The design latency usually depends on the amount of pipelining present in the RTL, which is traditionally used to improve the design maximum clock frequency. Following are the various types of pipelining:
- Pipelines required for operating special primitives, such as DSP,
block RAM, or UltraRAM, at the maximum frequency listed on the device data sheet.
Although these registers are important for high clock frequency designs, not all registers are needed for slower designs and can be removed to reduce latency.
- Pipelines required for reducing the maximum number of logic levels or
route levels on the longest paths in the design given the target frequency.
These pipelines are usually mapped to SLICE registers. When the register utilization percentage exceeds 50% at the device level or at the SLR level for SSI devices, the logic placement can become more difficult to legalize and Fmax can degrade. Also, if the overall latency through an RTL module or design is high, you must reduce the register utilization on paths with zero or one logic level, especially if these paths are locally placed and routed.
- Pipelines required for balancing latency with some other paths.
Versal devices have an even distribution of SRL cells that you must use as much as possible by default. The Vivado implementation tools support several physical optimization that pull registers out of SRLs whenever needed to help meet timing.

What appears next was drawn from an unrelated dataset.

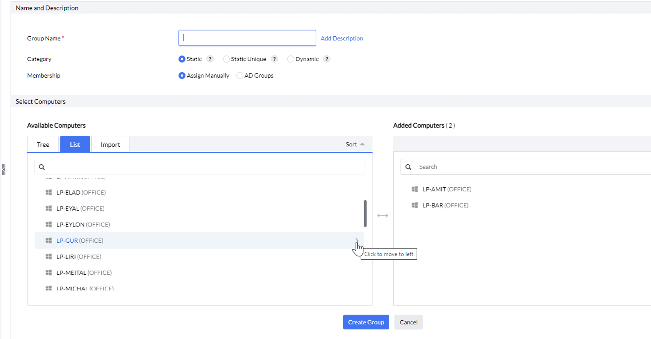
Task: Click the Windows icon beside LP-ELAD
Action: coord(49,193)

- Pipelines introduced by the Vitis HLS tools to improve logic levels and maximize the chance of
closing timing at the predicted target frequency.

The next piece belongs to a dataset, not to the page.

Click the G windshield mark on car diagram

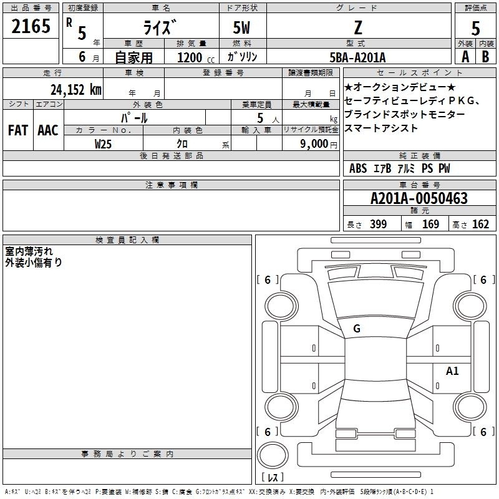357,329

You can control the maximum latency via QoS constraints for specific functions by setting attributes in C/C++. You can also reduce the target frequency for Vitis HLS and perform a pre-placement timing analysis to verify that the design can meet timing based on ideal placement and logic level information. For more information on the Vitis HLS tools, see the Vitis High-Level Synthesis User Guide (UG1399).

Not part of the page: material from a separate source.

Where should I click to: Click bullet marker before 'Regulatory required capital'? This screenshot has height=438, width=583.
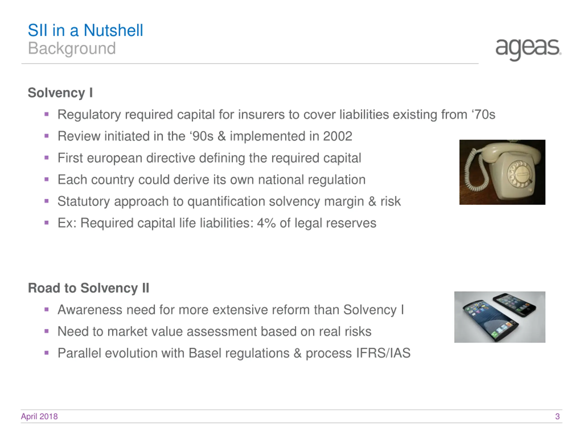point(47,114)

In addition to these types of pipeline registers, most AMD or third-party IP provide interface register, latency, or target frequency options. You must refine all available settings to meet the right latency and Fmax trade-off by reviewing the guidelines provided in each IP product guide. In addition, you can synthesize and implement each IP standalone to validate that timing closure can be achieved, preferably with 5 to 15% Fmax margin.